→ **Extrait du document**:
--------------------------------
Les autres comités, qui ont aussi chacun une partie du gouvernement, prennent souvent des arrêtés incohérents, contradictoires, parce qu’ils n’ont pas de point central om les opérations se discutent et se concentrent. Enfin, il y a, pour ainsi dire, treize gouvernements qui ne peuvent ni se concilier, ni s’entendre, qui tirent les rênes en tout sens et qui entravent la marche des affaires, au lieu de l’accélérer.

Les commissions exécutives se ressentent des vices de l’organisation des comités : elles sont trop nombreuses, leur pouvoir est trop disséminé ; elles sont obligés d’établir, dans beaucoup d’affaires, une correspondance qui consume le temps, des bras, de l’argent, et qui en ralentit la marche d’une manière funeste à la chose publique.

Dans un gouvernement, aucune partie des besoins publics n’est isolée et séparée des autres, tout se lie et se tient par des rapports intimes. Cette vérité doit servir de base à tous les gouvernements : si on n’y revient pas, si on l’altère, on ne fait que modifier l’anarchie. Je n’entre point dans tous les développements de ce principe, mais les esprits exercés les sentiront facilement.
--------------------------------
→ **Entrées**:
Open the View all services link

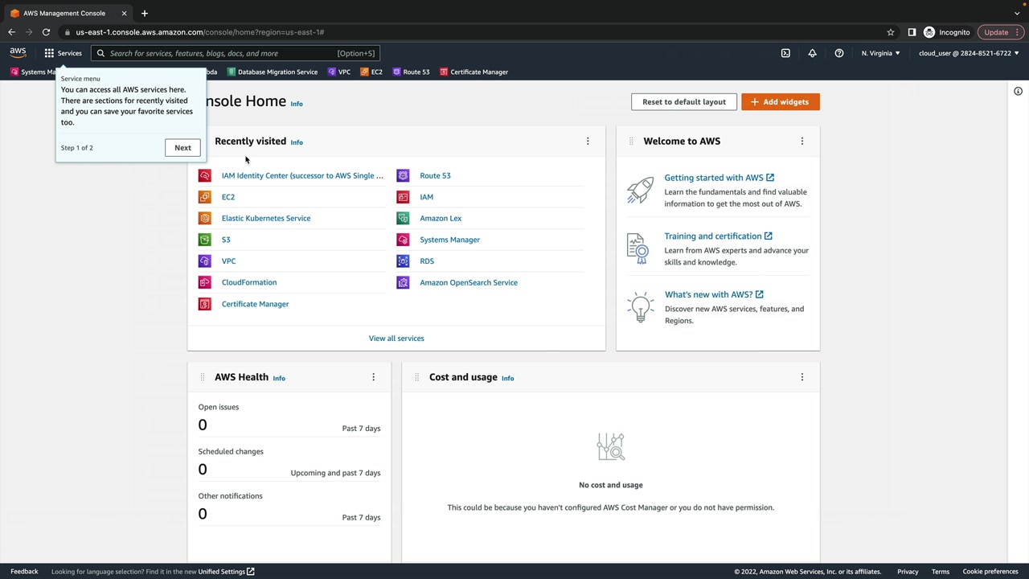pyautogui.click(x=396, y=339)
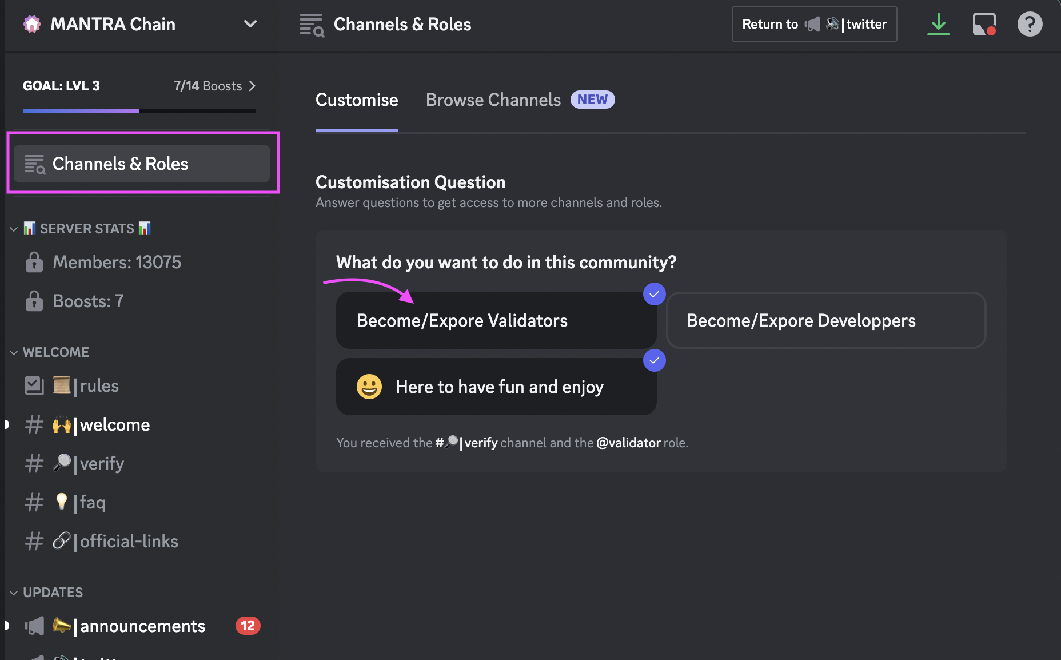Click the server boost progress bar
Viewport: 1061px width, 660px height.
139,110
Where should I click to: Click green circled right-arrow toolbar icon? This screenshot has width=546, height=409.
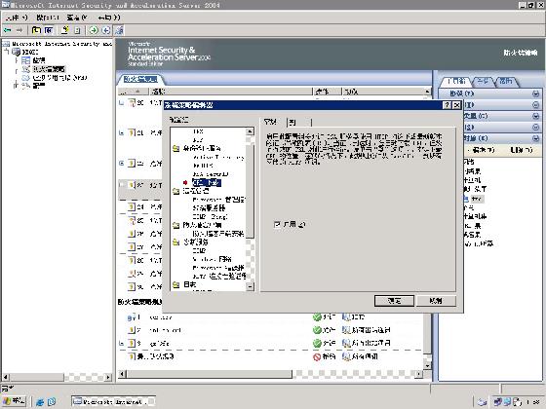[x=94, y=30]
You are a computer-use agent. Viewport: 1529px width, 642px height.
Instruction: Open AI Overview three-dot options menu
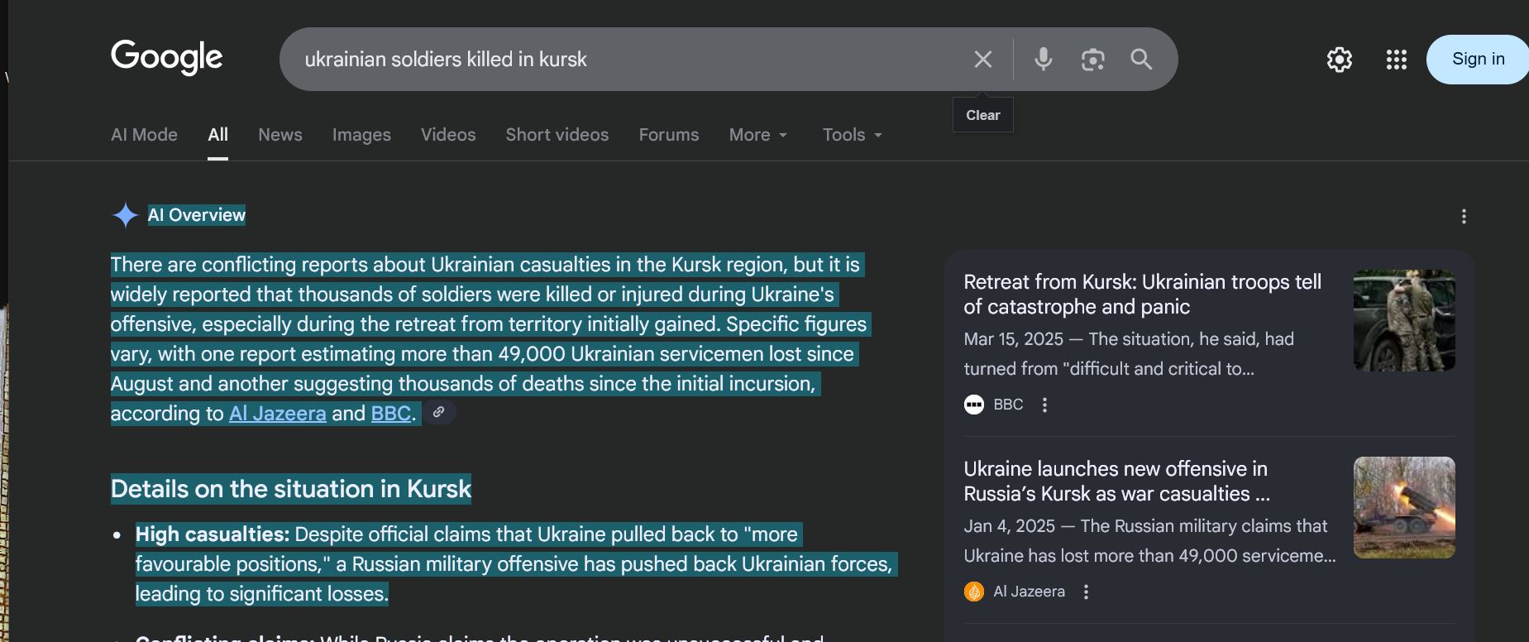1464,217
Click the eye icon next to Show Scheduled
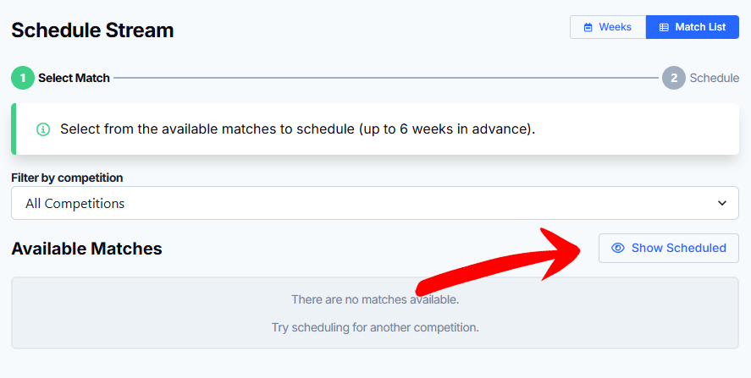 618,248
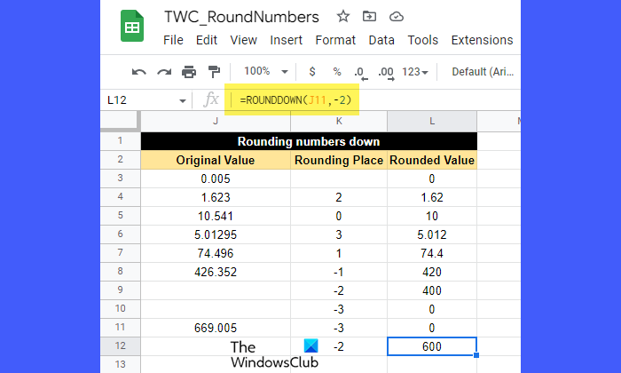The width and height of the screenshot is (621, 373).
Task: Open the Default font dropdown
Action: [483, 72]
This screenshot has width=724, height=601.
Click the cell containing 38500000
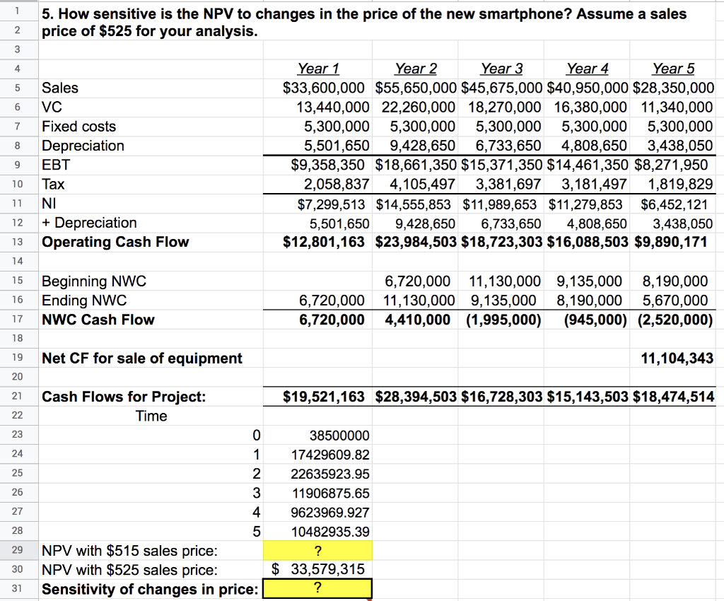tap(317, 436)
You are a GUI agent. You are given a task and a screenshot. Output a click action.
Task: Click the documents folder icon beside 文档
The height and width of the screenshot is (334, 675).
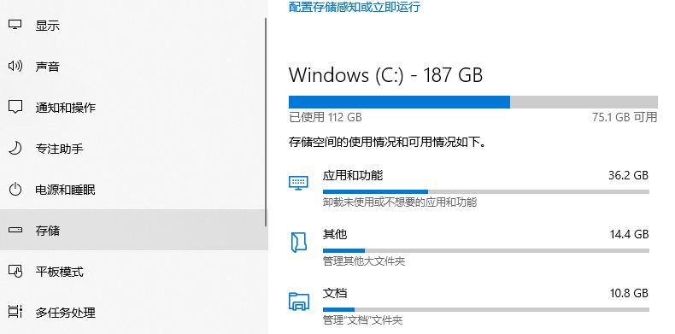point(298,302)
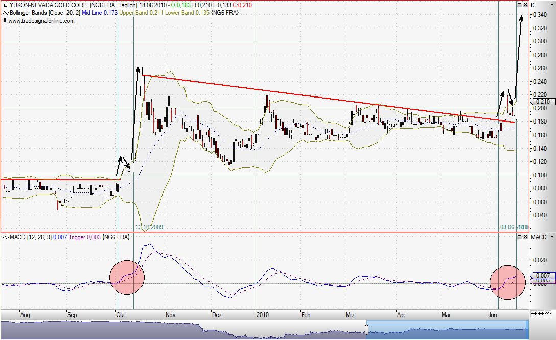Close the price chart pane
The height and width of the screenshot is (340, 556).
point(525,5)
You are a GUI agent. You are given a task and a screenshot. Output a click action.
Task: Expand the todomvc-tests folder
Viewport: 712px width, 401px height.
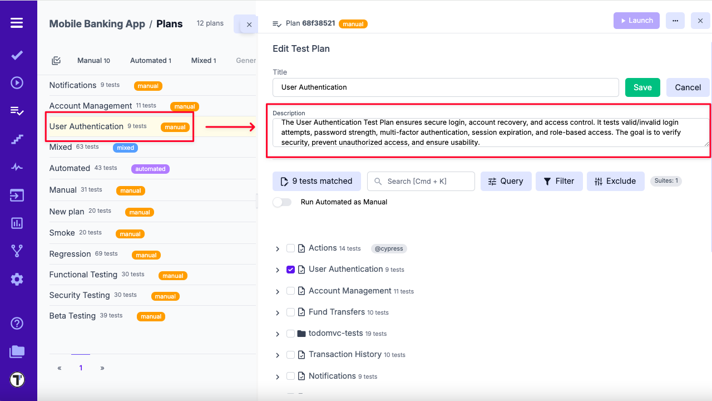[x=278, y=334]
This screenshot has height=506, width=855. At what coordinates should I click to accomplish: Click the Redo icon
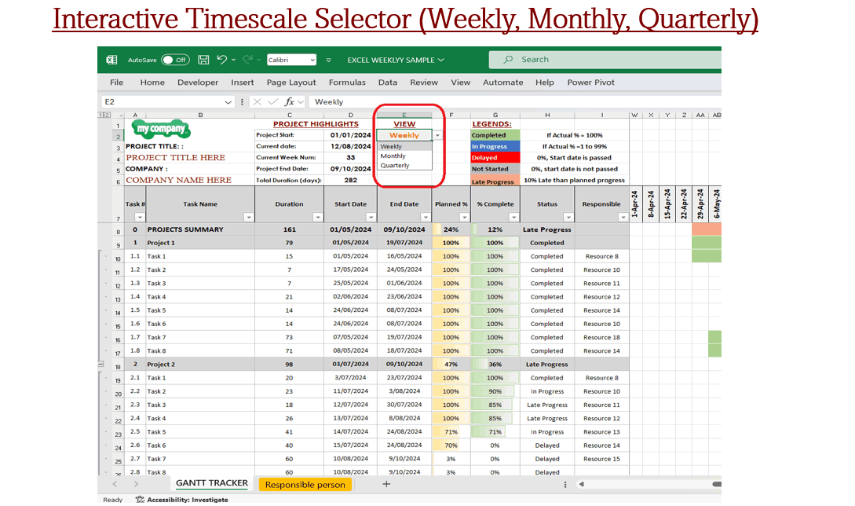pos(248,59)
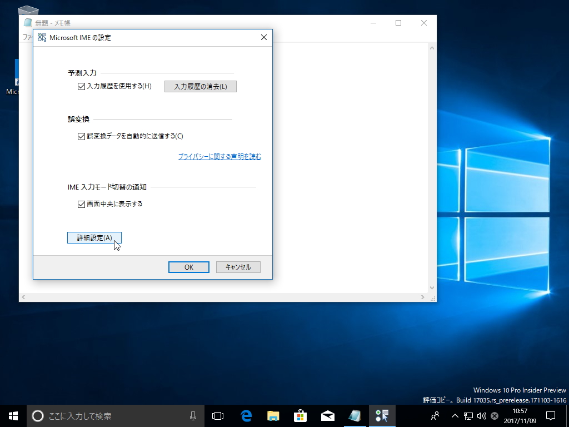Click the Microsoft IME settings taskbar icon
The image size is (569, 427).
382,415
--------------------------------
→ **Consigne**: Dans l'extrait sur les comités et les commissions exécutives, relevez tout ce que consume la correspondance que ces commissions doivent établir dans beaucoup d'affaires.

→ **Réponse attendue**:
- le temps
- des bras
- de l'argent